# Your objective
Of the entries below, repeat exactly only those lines from the one containing "Viewport: 960px width, 600px height." through the last line, with pictures omitted.
*** Extracted information ***
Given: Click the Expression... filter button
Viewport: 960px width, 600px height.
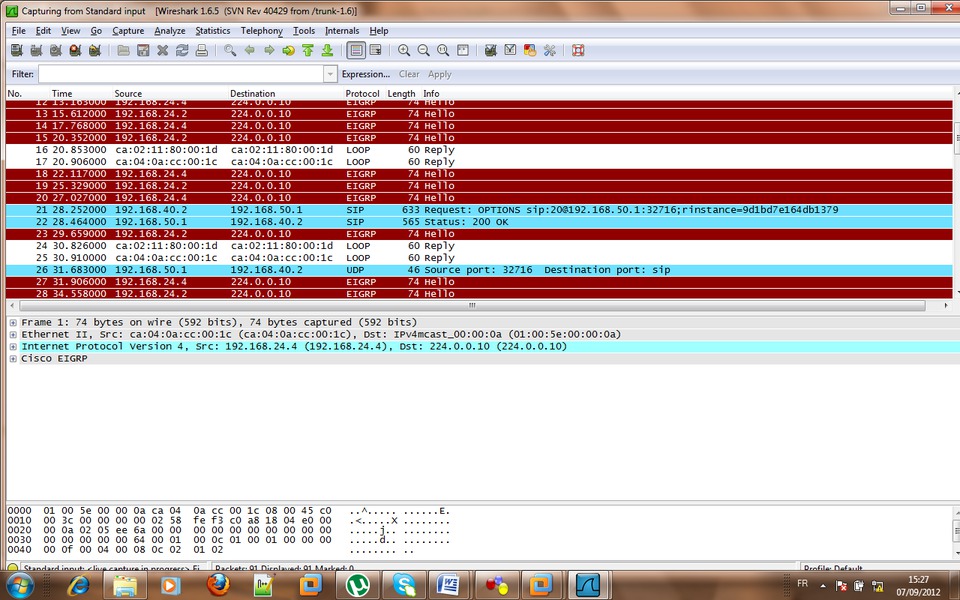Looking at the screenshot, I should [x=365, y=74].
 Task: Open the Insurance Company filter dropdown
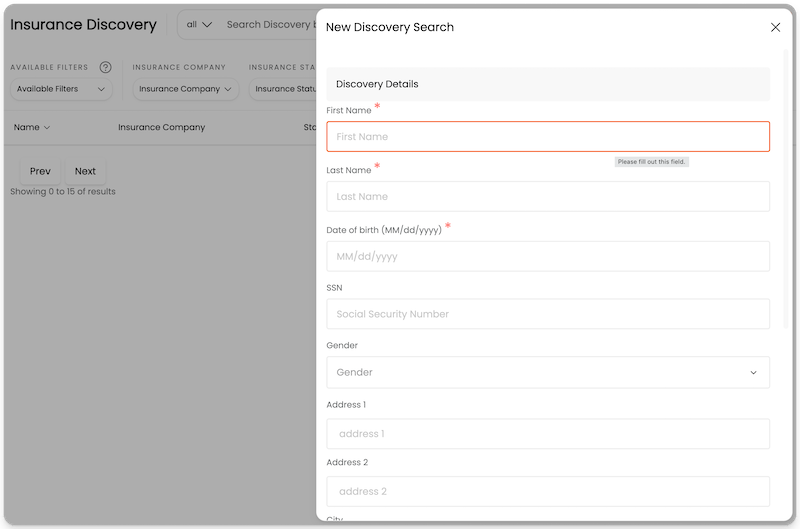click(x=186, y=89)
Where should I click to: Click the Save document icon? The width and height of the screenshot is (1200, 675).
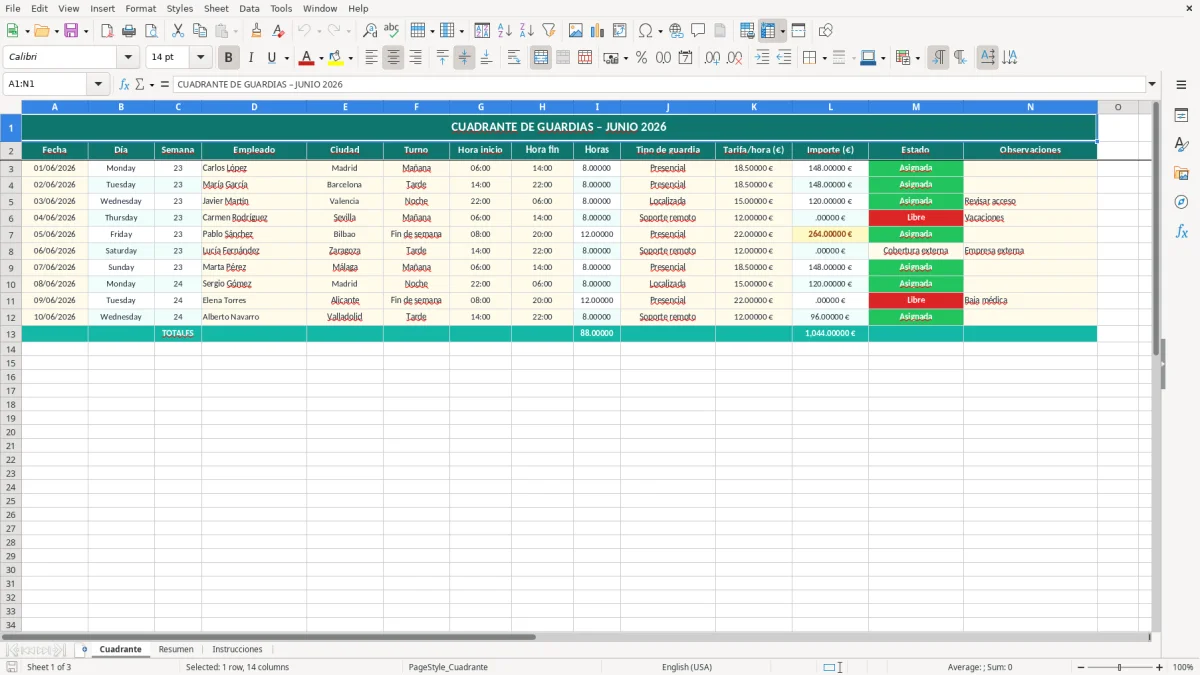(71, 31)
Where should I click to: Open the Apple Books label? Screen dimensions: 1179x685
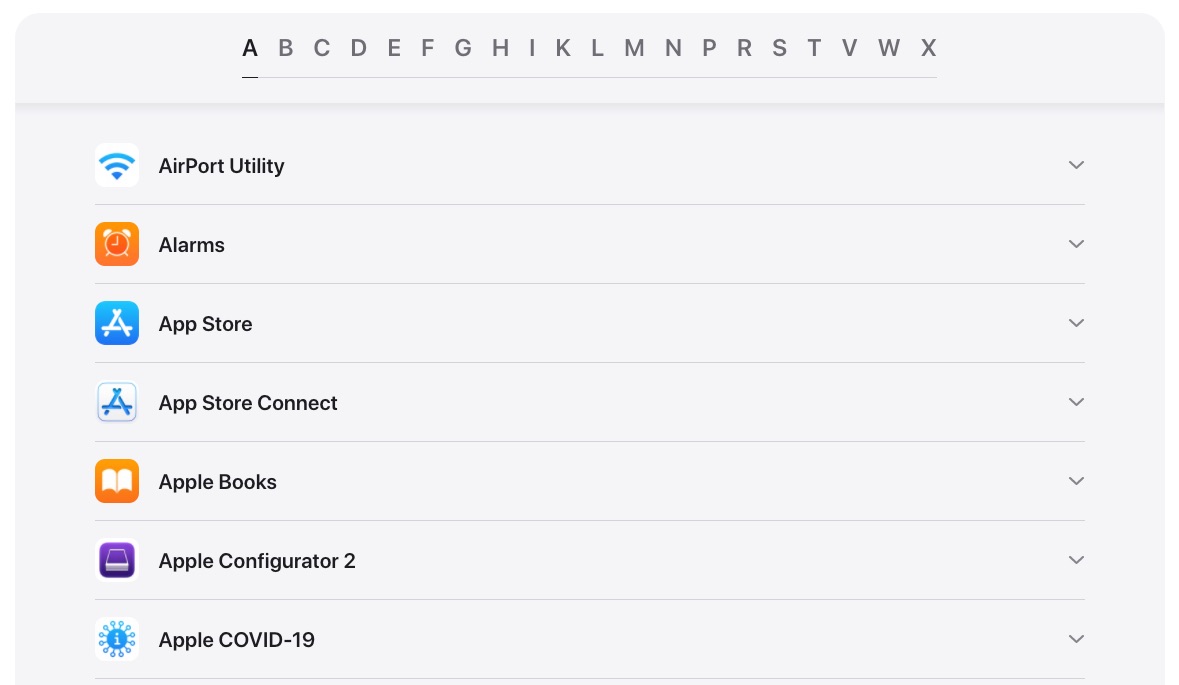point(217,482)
*** End of Extracted information ***
# Response for this exercise
Viewport: 960px width, 600px height.
Looking at the screenshot, I should [x=365, y=74].
 Task: Open the Insurance Company filter dropdown
click(x=186, y=89)
Where should I click to: Click the Save document icon? The width and height of the screenshot is (1200, 675).
(71, 31)
Where should I click to: Open the Apple Books label? Screen dimensions: 1179x685
point(217,482)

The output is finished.